# Saar-Mosel GRAVITY-Cup - Hoxberg



## MeMa (11. Oktober 2012)

Am 20.10. ist dort das DH-Rennen und jetzt wollte ich mal hören wer alles dort ist und es sich anschaut oder mitfährt?

Vielleicht fährt ja wer von Saarlouis aus und kann mich aktuellen Vollzeitkrüppel mitnehmen?


----------



## audimaster (12. Oktober 2012)

hi mema

also bis jetzt haben wir 40 voranmeldungen für das rennen

soll ich dir die alle hier reinschreiben?

sind auch leute aus sls dabei, sogar sehr viele

wenn du dich mit deiner behinderung bis fraulautern schleppen könntest hätte ich ne mitfahrgelegenheit für dich

guss


----------



## MTB-News.de




----------



## Torti1 (12. Oktober 2012)

Gibt´s irgendwo  ein Streckenprofil zu sehen?


----------



## audimaster (12. Oktober 2012)

immer bergab 

[nomedia="http://www.youtube.com/watch?v=7iY4E87W-_g"]kaschi Gravity team hoxberg - YouTube[/nomedia]
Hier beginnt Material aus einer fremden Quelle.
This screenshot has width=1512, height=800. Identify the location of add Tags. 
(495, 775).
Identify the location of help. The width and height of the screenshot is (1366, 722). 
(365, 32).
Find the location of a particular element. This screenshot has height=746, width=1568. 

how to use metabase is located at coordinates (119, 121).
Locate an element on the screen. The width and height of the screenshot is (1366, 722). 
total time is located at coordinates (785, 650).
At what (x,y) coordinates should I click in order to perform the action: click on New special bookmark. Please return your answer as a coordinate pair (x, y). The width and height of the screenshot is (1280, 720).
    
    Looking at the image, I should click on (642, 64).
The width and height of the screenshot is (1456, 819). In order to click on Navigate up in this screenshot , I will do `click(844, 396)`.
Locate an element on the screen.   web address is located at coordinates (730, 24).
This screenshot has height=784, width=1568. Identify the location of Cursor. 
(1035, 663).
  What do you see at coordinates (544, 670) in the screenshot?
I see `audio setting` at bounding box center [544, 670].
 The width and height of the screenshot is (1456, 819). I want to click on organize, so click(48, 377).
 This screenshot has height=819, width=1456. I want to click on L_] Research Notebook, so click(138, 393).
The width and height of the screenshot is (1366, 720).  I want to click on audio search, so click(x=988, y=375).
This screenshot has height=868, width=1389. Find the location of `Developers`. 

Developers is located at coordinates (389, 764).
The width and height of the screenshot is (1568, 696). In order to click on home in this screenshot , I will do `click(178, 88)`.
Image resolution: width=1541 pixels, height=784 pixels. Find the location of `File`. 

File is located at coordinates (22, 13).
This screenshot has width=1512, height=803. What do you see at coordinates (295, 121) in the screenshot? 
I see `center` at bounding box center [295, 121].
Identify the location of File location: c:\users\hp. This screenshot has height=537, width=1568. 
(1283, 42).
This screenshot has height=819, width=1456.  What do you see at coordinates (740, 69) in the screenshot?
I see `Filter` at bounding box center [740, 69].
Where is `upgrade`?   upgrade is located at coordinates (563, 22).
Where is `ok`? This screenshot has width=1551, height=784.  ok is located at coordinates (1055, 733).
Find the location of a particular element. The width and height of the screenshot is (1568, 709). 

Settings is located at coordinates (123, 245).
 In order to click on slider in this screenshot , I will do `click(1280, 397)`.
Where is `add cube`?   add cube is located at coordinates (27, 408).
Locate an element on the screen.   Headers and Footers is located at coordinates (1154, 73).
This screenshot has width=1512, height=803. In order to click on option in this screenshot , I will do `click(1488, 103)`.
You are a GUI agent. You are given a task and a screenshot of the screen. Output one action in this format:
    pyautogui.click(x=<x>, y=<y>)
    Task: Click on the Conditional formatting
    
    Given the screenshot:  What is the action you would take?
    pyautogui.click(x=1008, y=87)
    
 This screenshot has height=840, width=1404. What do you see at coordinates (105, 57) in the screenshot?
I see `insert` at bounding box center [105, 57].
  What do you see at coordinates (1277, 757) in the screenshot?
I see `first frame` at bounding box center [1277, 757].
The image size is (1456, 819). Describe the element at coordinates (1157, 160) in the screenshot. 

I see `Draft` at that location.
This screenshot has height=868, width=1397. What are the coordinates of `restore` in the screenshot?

http://www.facebook.com/events/379722062095682/

guggst du da


----------



## m.detambel (15. Oktober 2012)

War heute kurz am spot und hab gesehn, dass ihr einiges neues habt. Da stellt sich mir die frage wie die raceline aussehen soll.
Je nachdem wie schwer, hab ich überlegt zum spaß mit zu fahren.


----------



## Mitglied (16. Oktober 2012)

Sind die "Freeride"Elemente wie Step-down und das große Gap beim Rennen auch integriert oder wie wird die Linie laufen?
Waren am Sonntag bei strömendem Regen dort. War, sagen wir mal, speziell. Unfassbar wieviel Dreck einem im unteren Teil entgegen fliegt.


----------



## Südwind (16. Oktober 2012)

Mitglied schrieb:


> Sind die "Freeride"Elemente wie Step-down und das große Gap beim Rennen auch integriert oder wie wird die Linie laufen?
> Waren am Sonntag bei strömendem Regen dort. War, sagen wir mal, speziell. Unfassbar wieviel Dreck einem im unteren Teil entgegen fliegt.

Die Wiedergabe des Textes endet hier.